230. Designing High-Titer Lentiviral Vectors for Gene Therapy of Sickle-Cell Disease

Sickle cell disease (SCD, OMIM 603903) is one the most common inherited blood disorders worldwide, caused by a single amino acid substitution (E6V) in the β-globin chain. SCD is associated with abnormal red cell morphology, hemolytic anemia, vascular occlusion, severe pain, progressive organ damage and reduced life expectancy. Gene therapy by transplantation of autologous, genetically corrected hematopoietic stem cells could be a therapeutic alternative, particularly in patients lacking an allogeneic bone marrow donor. Recent attempts to treat β-thalassemia and SCD with gene therapy showed encouraging results as well as potential limits of a technology based on complex lentiviral vectors for stem cell transduction due to the vector size and complexity, and limited globin synthesis. Designing an efficient vector that combines high-level globin expression with high titer and infectivity remains a formidable challenge. The GLOBE vector carries a β-globin gene under the control of its promoter and a reduced version of the β-globin locus control region (LCR); it was designed to reduce the size and complexity of the LCR while maintaining its enhancer and chromatin opening activity (Miccio et al., PNAS 2008).

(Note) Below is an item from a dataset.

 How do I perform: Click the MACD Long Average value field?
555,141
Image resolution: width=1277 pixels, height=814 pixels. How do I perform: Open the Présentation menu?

Based on the GLOBE design, we developed novel LVs for SCD gene therapy, carrying a modified transgene encoding an anti-sickling β-globin gene with 3 amino acid substitutions (AS3), alternative β-globin promoters and a short sequence (FB) with insulating and enhancer-blocking activity in the LTR. The vectors are produced at high titer and reproducibly transduce 60-70% of human BM CD34+ cell-derived clonogenic progenitors at an average VCN of 3. The GLOBE vectors were compared to the Lenti/βAS3-FB vector (Romero, Urbinati et al. JCI 2013), previously developed for a gene therapy clinical trial of SCD. We will present data comparing the different vectors for transduction efficiency in BM CD34+ cells from healthy donors and SCD patients, βAS3-globin transgene expression and anti-sickling activity, in vivo repopulation activity in NSG mice and vector integration profiles in repopulating cells before and after transplantation. This study provides a comprehensive analysis of different LV vectors, useful to determine the optimal candidate for gene therapy of SCD that can provide high transduction of Hematopoietic Stem and Progenitor Cells (HSPCs) as well as maintaining an adequate expression of the anti-sickling globin gene.